渡辺康建築研究所
WATANABE YASUSHI architect & associates



乾いた関係

照明や家電や家具などのプロダクトや彫刻などを見ていて、ものの納まりで気付いた
ことがあります。ほとんどのものは、固まりと板状のものと線状のものからなり、そ
の欠けや幾つかの組み合わせになっています。異なるものが組合わさっている場合、
工芸の漆器の象眼のようにぴったりと隙間なく面一で納まっているものと、違うもの
は違うものとして隙間が空きながら組み合わされているものがあります。
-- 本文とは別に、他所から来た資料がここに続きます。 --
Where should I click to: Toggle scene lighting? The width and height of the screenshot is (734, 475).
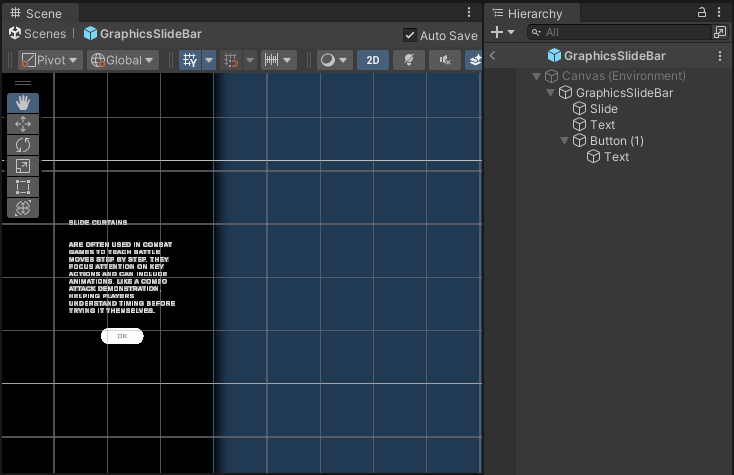coord(408,60)
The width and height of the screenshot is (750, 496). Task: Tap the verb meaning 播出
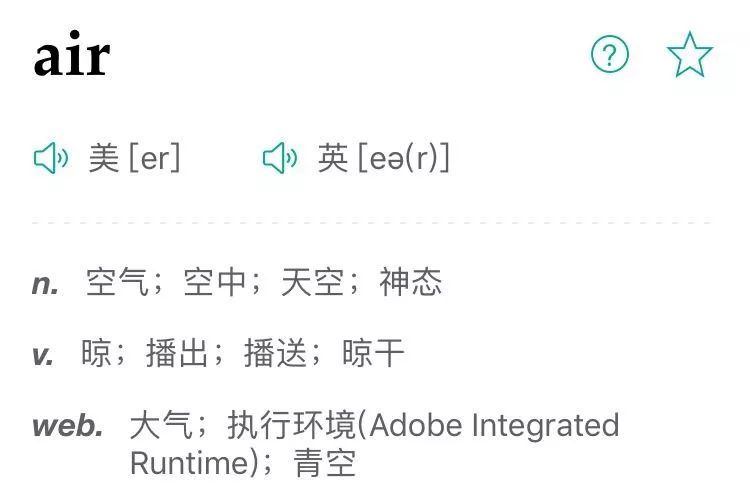[x=177, y=353]
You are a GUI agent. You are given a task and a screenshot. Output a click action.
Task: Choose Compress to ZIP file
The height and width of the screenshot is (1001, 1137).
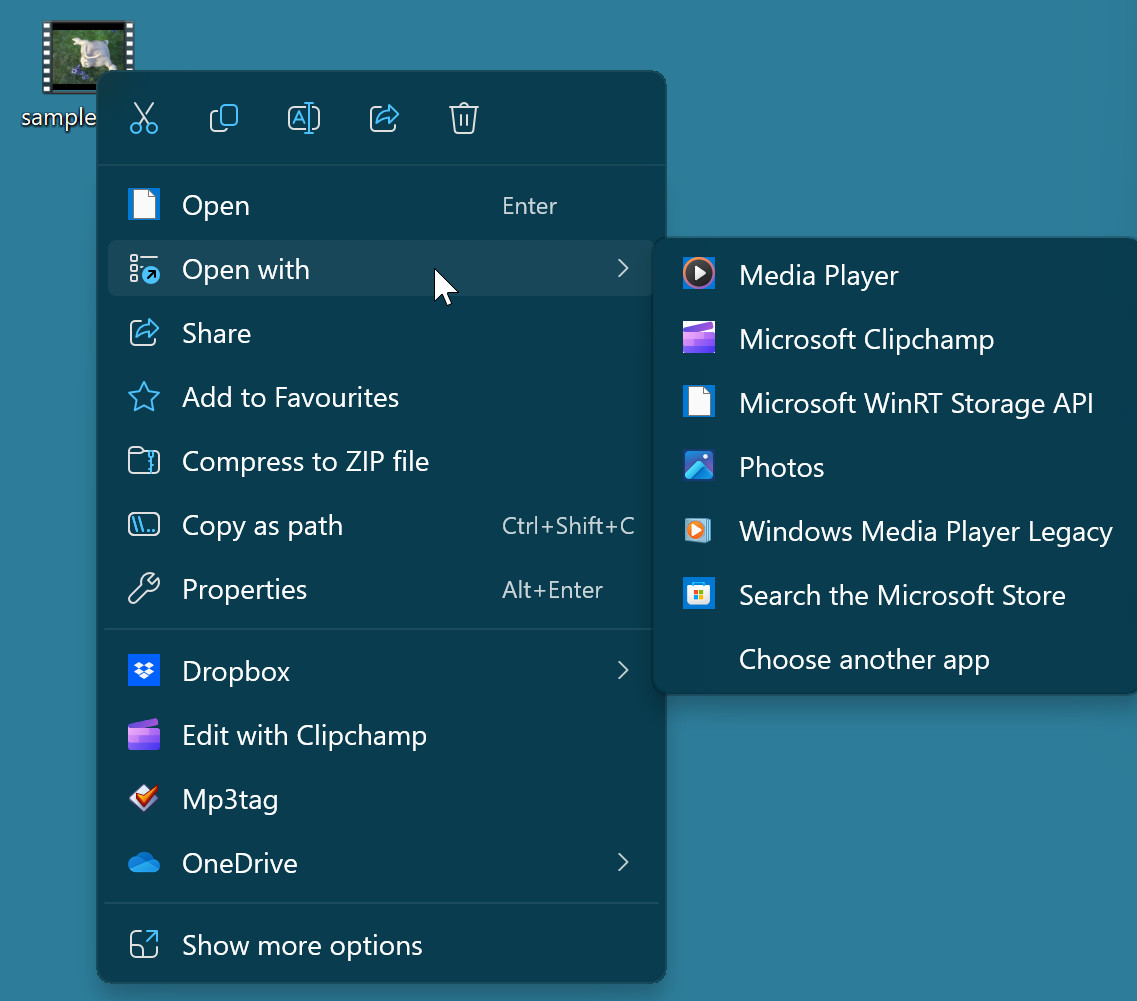click(x=306, y=461)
建築で言う
なら、左官の漆喰や土壁ように液体で溶いたもので他のものを隙間なく塗り込んでい
くものと、ストーンヘンジのように石の柱の上に石のまぐさを乗せるように固まりが
隙間が空きつつ凹凸しながら接しているものです。それを僕は、湿った納まりと乾い
た納まりと呼んでいます。
湿った納まりは技術的にも高度なものが必要で、コンクリートにガラスが面一に納め
られていたり、鉄と石がピタッと揃っていたりするもので、漆器の象眼のように工芸
の世界に近づいていきます。それに対して、乾いた納まりはローテクで原始的で、か
つ異なるものがちょっと段差や隙間があり、風通しが良く、お互いに対話する感じが
してどちらかといえば好きなのです。
ルイス=カーンの言葉に“レンガには、成りたい形がある”というものがありますが、
いくつかの集まり方にも同様なことがあると思います。固まりは大小のものがばらば
らとちょっと離れてあるのが、板状のものも線状のものもちょっと離れて向きが違っ
ているのが好きです。欠損にも似たようなことがあります。固まり状のものは角が欠
けたり中央に穴が空いたり、板状のものは破れてスリットが空いたりめくれたり、線
状のものは途切れたり曲がったりといったことです。
そうしたことを考えながら、建物全体の構成から手すりの金物までをどのように作ろ
うかと考えています。いずれにしても言えるのは、かんばって無理している造形や、
苦労している納まりに見えないことが良いのは確かです。